Revisiting Sharpness-Aware Minimization: A More Faithful and Effective Implementation¶

Metadata¶

Conference: ICLR 2026
arXiv: 2603.10048
Code: https://github.com/Cccjl219/XSAM
Area: Others
Keywords: sharpness-aware minimization, SAM, optimization, generalization, flat minima

TL;DR¶

This paper proposes a new intuitive interpretation of SAM's underlying mechanism — that the gradient at the perturbed point approximates the direction toward the local maximum — and reveals its imprecision as well as the multi-step degradation problem.
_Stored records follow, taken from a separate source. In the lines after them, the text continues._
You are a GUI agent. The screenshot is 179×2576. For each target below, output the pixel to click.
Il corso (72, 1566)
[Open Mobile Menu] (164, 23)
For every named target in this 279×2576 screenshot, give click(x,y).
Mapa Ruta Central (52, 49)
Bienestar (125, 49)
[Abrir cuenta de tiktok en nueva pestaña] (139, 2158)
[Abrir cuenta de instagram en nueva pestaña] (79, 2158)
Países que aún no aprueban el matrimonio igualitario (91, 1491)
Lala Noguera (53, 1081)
It then introduces XSAM, which achieves more faithful and effective sharpness-aware minimization by explicitly estimating the direction of the maximum.

Background & Motivation¶

SAM promotes flat minima and better generalization by minimizing the maximum loss within a $\rho$-neighborhood, but its practical implementation applies the gradient computed at the perturbed point back to the current parameters — the reason why this "misaligned gradient" works has lacked an intuitive explanation.
Common misconception: The gradient computed at the estimated maximum point does not directly minimize the maximum loss within the neighborhood — the key lies in the discrepancy between where the gradient is computed and where it is applied.
Puzzle with multi-step SAM: More steps should theoretically yield a better approximation of the maximum, yet empirically multi-step SAM performs worse rather than better.

Method¶

Core Insight (Discovered via Visualization)¶

Better approximation (Figure 1a): The single-step perturbed gradient $g_1@\vartheta_0$ approximates the direction from the current parameters to the neighborhood maximum better than the local gradient $g_0$.
Imprecision: The approximation is often inaccurate and varies considerably throughout training.
Multi-step degradation (Figure 1b): $g_k@\vartheta_0$ may point toward the maximum direction less accurately than $g_1@\vartheta_0$.

Theoretical Confirmation¶

Proposition 1: Under second-order approximation, for sufficiently large $\rho_m$: 1. $L(\vartheta_0 + \rho_m \frac{g_1}{\|g_1\|}) > L(\vartheta_0 + \rho_m \frac{g_0}{\|g_0\|})$ (the SAM gradient does approximate the maximum direction better) 2. There exists $\alpha$ such that $g_\alpha = \alpha g_1 + (1-\alpha) g_0$ outperforms $g_1$ (the SAM gradient is still not optimal)

XSAM Method¶

XSAM explicitly searches for the maximum direction within the 2D hyperplane spanned by $v_0$ (the direction from the current parameters to the perturbed point) and $v_1$ (the direction of the perturbed gradient):

\[v_0 = \frac{\vartheta_k - \vartheta_0}{\|\vartheta_k - \vartheta_0\|}, \quad v_1 = \frac{g_k}{\|g_k\|}\]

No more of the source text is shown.